BRETT DETAR – Bird in the Tangle

reviewed by Josh Diamond | Wednesday, October 19th, 2011

I can’t help but feel that I might like this album more if I had followed Brett Detar’s career since his time in The Juliana Theory.  Maybe if I liked The Juliana Theory I would find something compelling about a pop-punk/emo musician I admired crossing over into country.  I might have approached this album completely differently if I didn’t find The Juliana Theory to be unbearably whiny and annoying.  There’s a certain inherent whine to the country genre, telling tales of heartbreak, wandering, and loneliness.  But, when these same sentiments are expressed in this format by a former emo frontman, it’s hard to take it seriously.  It feels like he’s been looking for any excuse to complain, and he’s just using a new genre to try to make more people listen to him list his grievances.  To be clear, I don’t mean to say that Detar hasn’t had his fair share of struggles to overcome.  But when he oddly, jovially sings, “I got the cocaine, whiskey, and heroin blues/I got nothing left to lose,” I just roll my eyes.

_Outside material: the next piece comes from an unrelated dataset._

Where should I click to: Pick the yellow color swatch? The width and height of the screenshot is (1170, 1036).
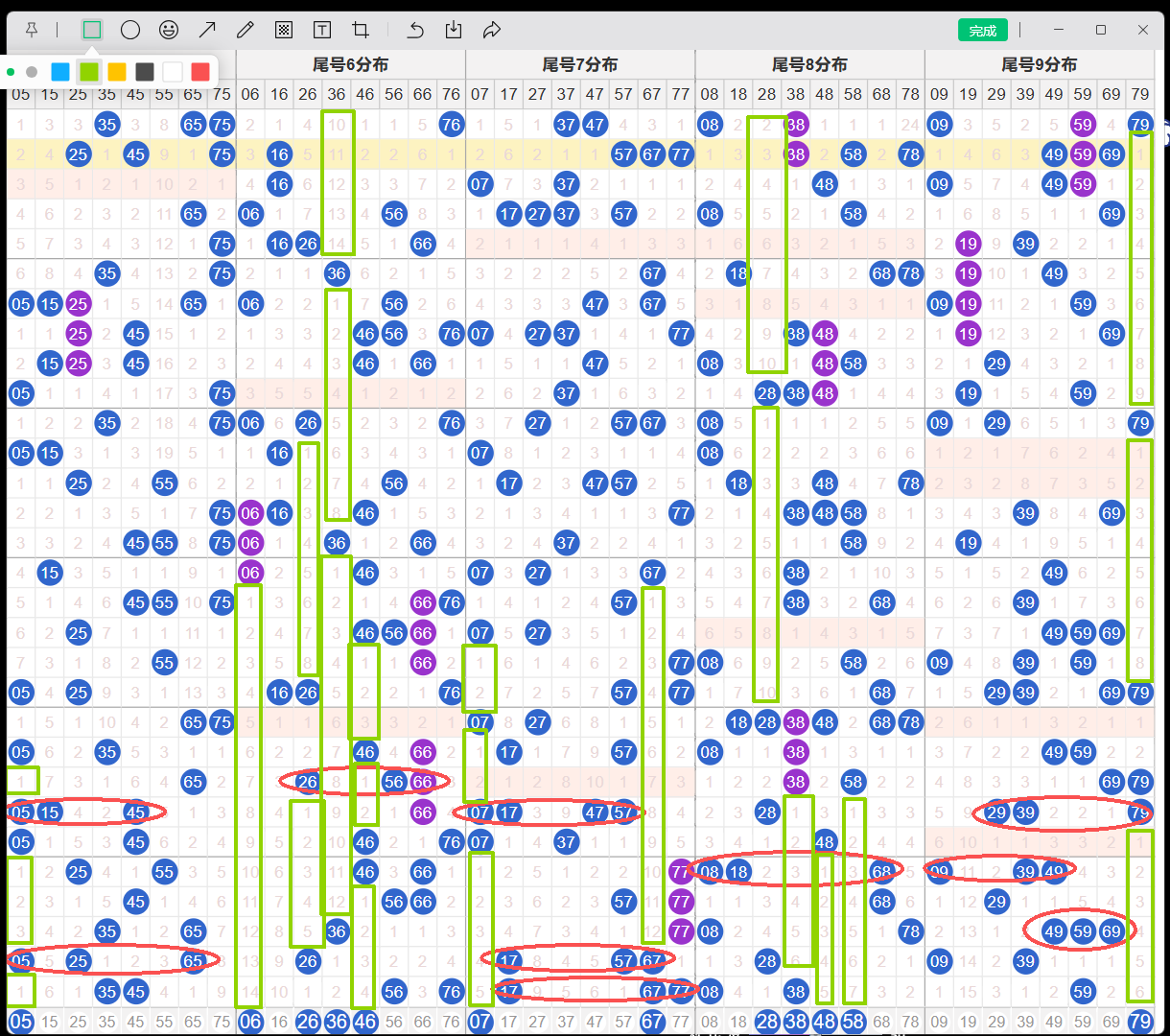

There are some good notes to point out on this album.  The instrumentation and production is very clean.  The slide guitar in particular is a nice touch.  For what the album is, Detar made the right decision to go to Nashville and record the album with masters of the trade.  However, nothing about the sound is particularly original.  At its best, the alt-country ballad “Empty House On A Famous Hill” just sounds like a Calexico B-side.